■ **WHAT YOU WILL DO**:
Return the rows below word for word, leaving out the pictures.

■ **INPUT MATERIAL**:
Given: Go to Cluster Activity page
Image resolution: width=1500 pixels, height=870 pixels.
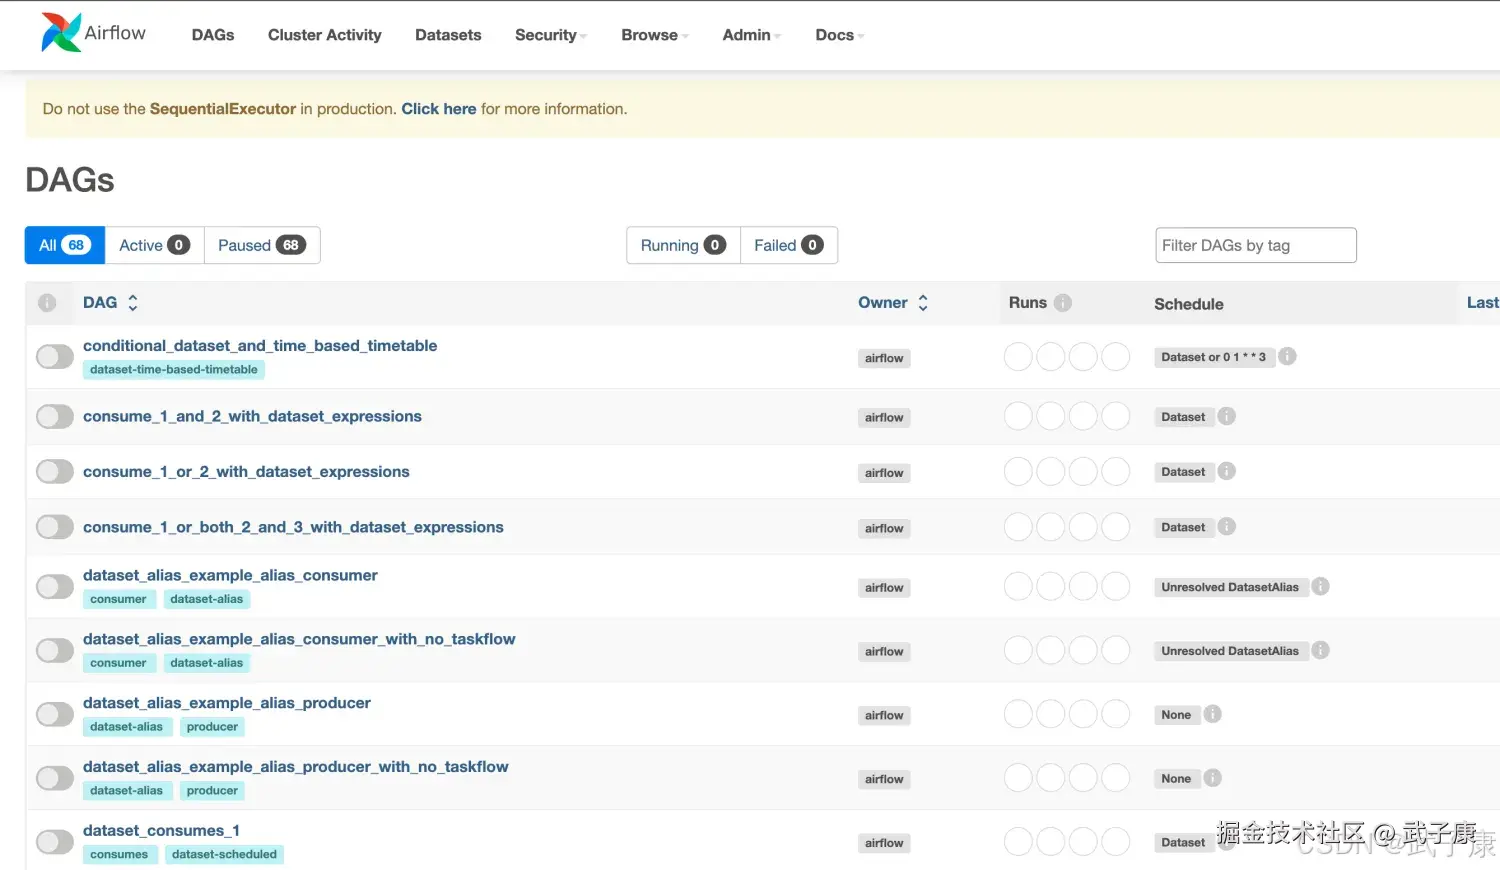Looking at the screenshot, I should coord(324,35).
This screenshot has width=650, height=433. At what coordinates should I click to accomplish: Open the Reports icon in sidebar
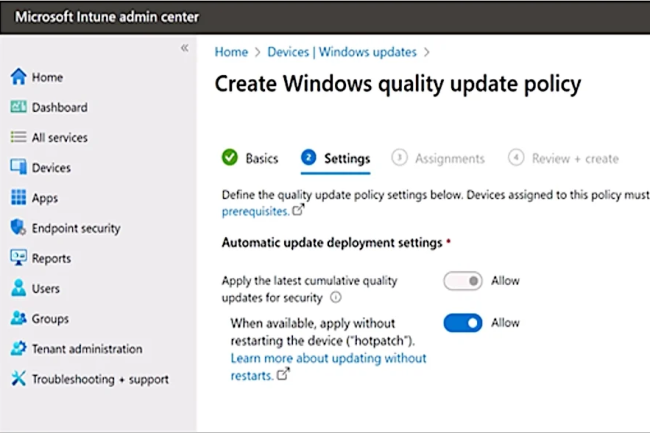pos(18,258)
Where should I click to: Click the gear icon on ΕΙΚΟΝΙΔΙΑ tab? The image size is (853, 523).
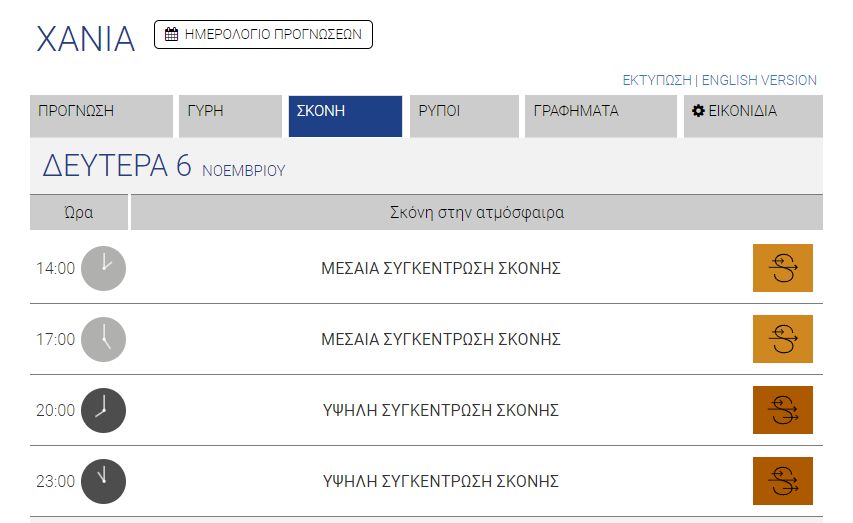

■ **OUTPUT OF THE EXERCISE**:
Given: Go to Cluster Activity page
Image resolution: width=1500 pixels, height=870 pixels.
Looking at the screenshot, I should coord(324,35).
This screenshot has width=650, height=433. At what coordinates should I click to accomplish: Open the Reports icon in sidebar
pos(18,258)
Where should I click to: Click the gear icon on ΕΙΚΟΝΙΔΙΑ tab? The image size is (853, 523).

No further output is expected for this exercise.